On being a burro


Nothing having money for a proper saddle, my father-in-law crafted one with blankets and cement bags.

To call someone a burro, is to imply they aren’t intelligent and therefore not much use besides working in the fields. It’s true, they don’t have the panache that horses do, and therefore true caballeros (gentlemen, although literally translates as one who rides a horse) are not donkey owners. But I must admit, burros have their uses.

We had our first introduction to donkeys when we bought my father-in-law a young male burro that he had his eye on for awhile. He was christened Margarito, and my father-in-law was delighted. My mother-in-law was not so delighted. Her father-in-law, the father of my father-in-law, was kicked by a burro and died of internal injuries and she was sure his son would go the same way.

Margarito was a handful to be sure. Burros aren’t like horses. They may be smaller, but they are unpredictable. With a horse, it’s possible to sense when something is up, but not so with a burro. All of sudden, just for the heck of it, it may kick out his back legs or roll on the ground, not caring that it might be still attached to a plow or someone might be on its back.

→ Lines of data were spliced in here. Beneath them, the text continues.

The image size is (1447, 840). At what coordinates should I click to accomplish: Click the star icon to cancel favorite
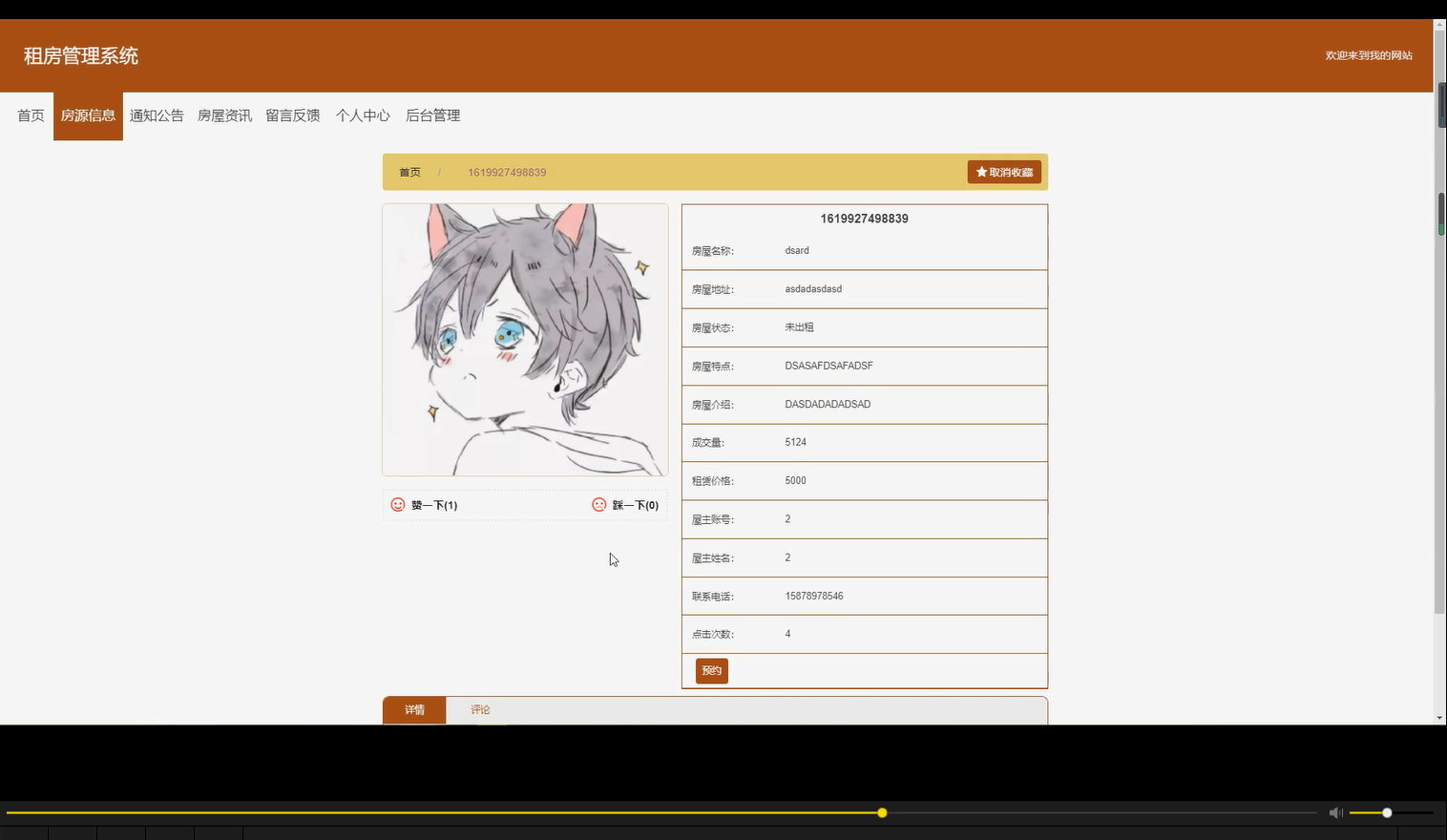coord(982,172)
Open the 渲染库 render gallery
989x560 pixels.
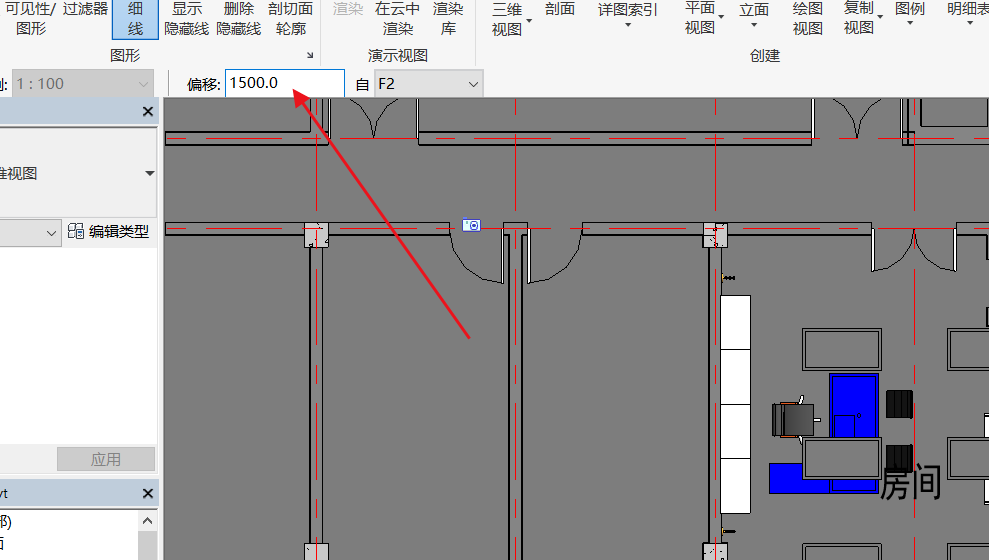448,18
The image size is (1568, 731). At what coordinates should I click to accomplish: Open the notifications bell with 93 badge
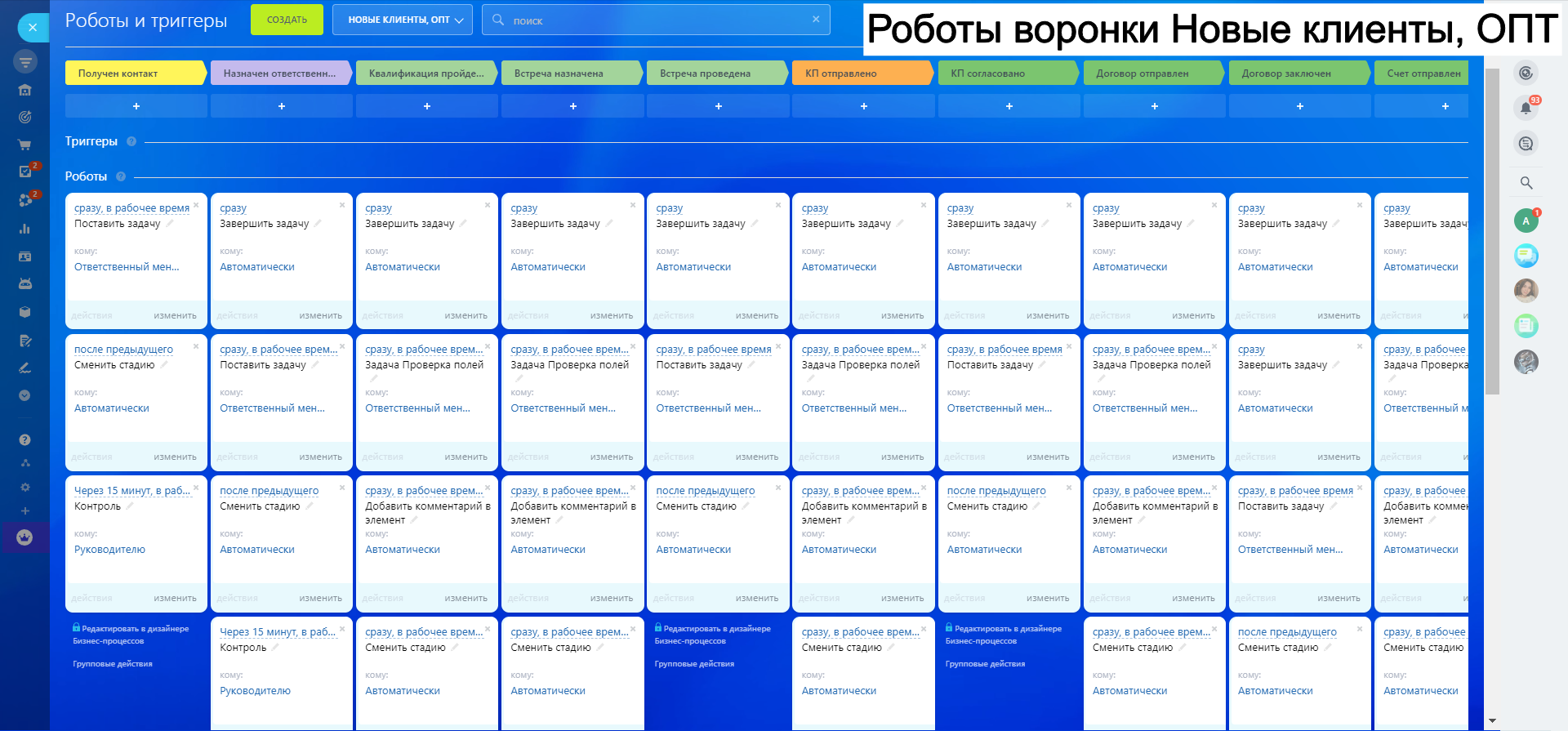point(1526,108)
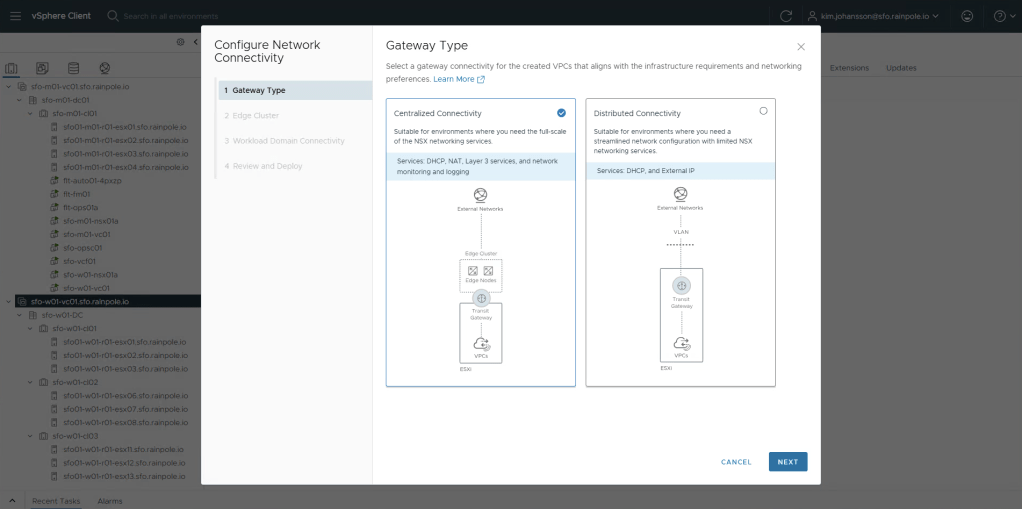The width and height of the screenshot is (1022, 509).
Task: Collapse the sfo-m01-vc01.sfo.rainpole.io tree node
Action: click(9, 87)
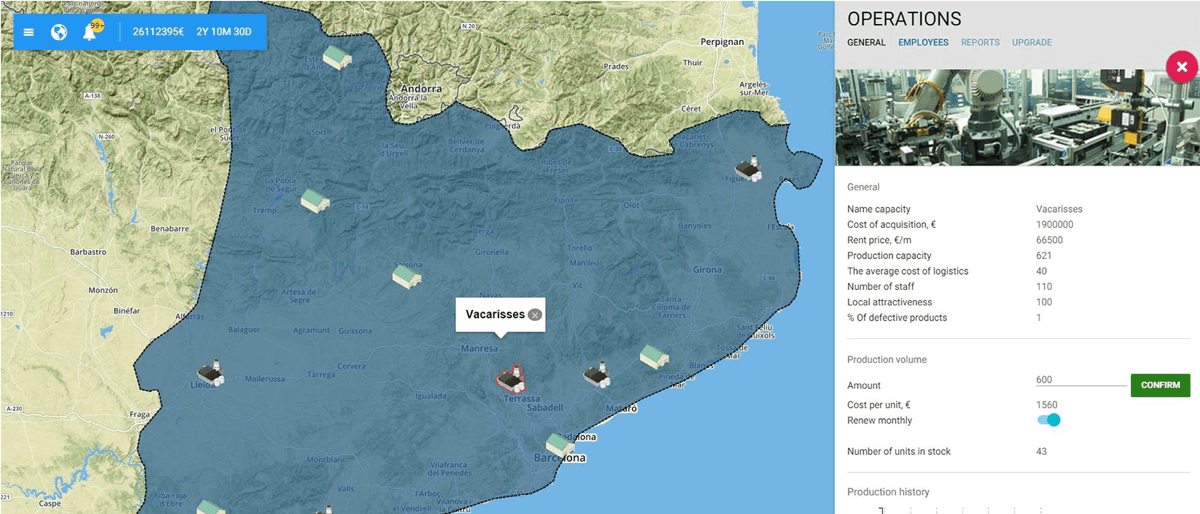Image resolution: width=1200 pixels, height=514 pixels.
Task: Click the warehouse icon at Solsona
Action: tap(406, 275)
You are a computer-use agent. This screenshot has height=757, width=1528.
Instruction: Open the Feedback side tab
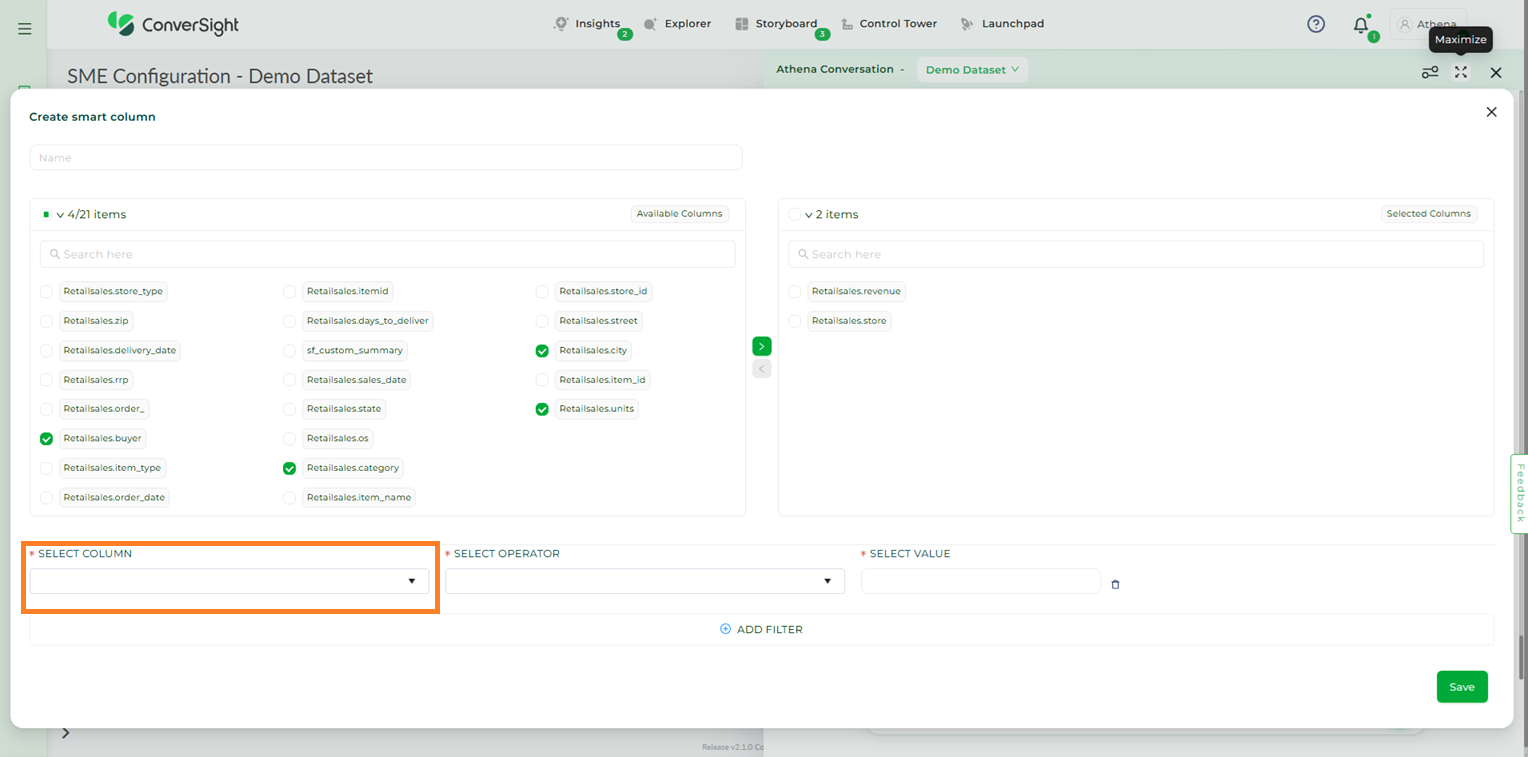click(1519, 493)
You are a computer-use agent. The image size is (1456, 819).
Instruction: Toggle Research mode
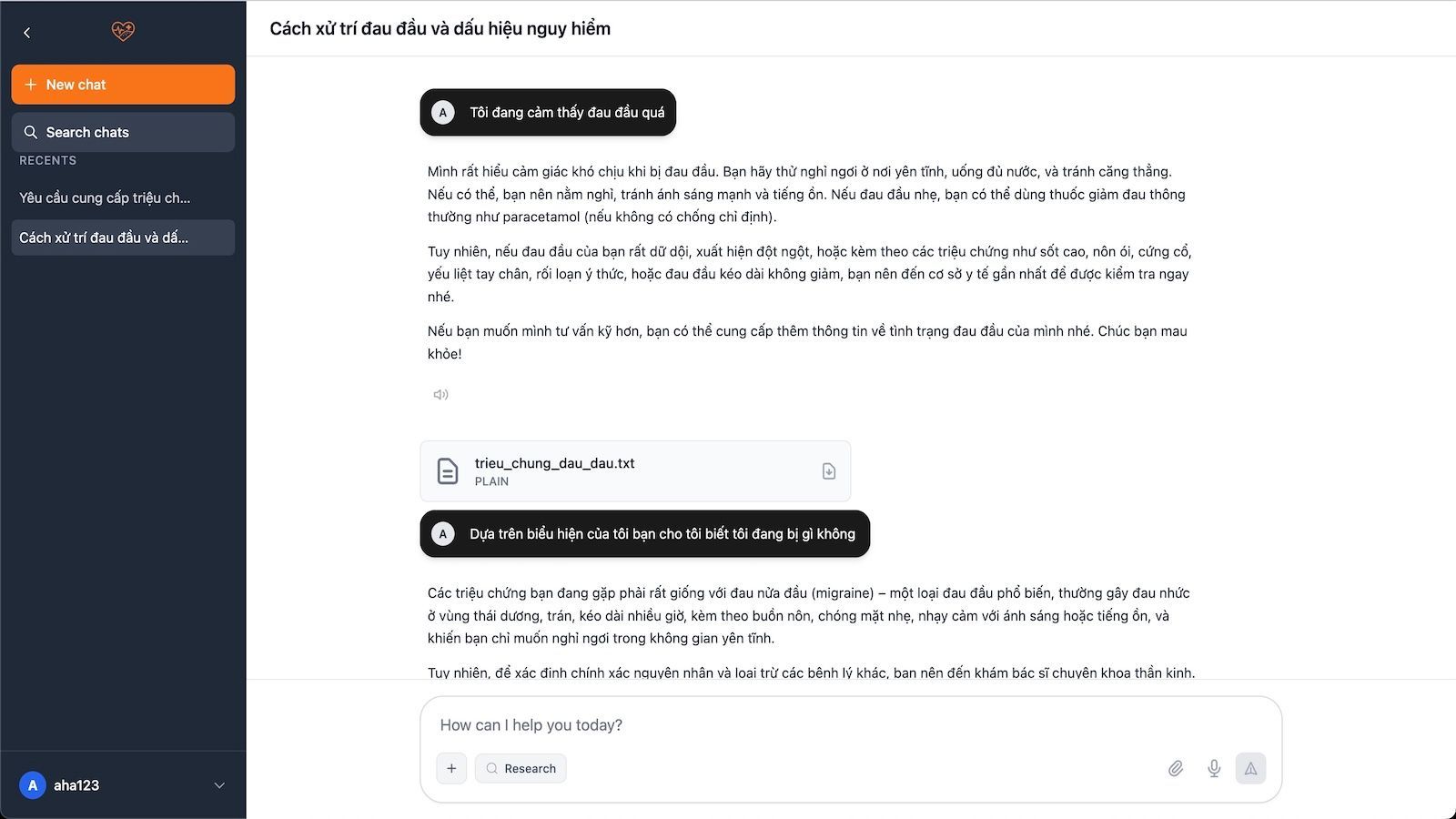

So I have what I consider a healthy fear of burros.

Margarito had wanderlust. Periodically he would pull himself loose and head out into the great beyond. Then we had to go and find him. Once he went missing for two weeks. We finally found him when a neighbor mentioned that he had seen him tied about 3 miles away. So there we tromped to get him back.

Finally, my father-in-law traded Margarito for an elderly pregnant burra he named Chona. Chona was an experienced work donkey. Even at 10 months along, she could pull the plow with the best of them. She didn’t fuss or buck.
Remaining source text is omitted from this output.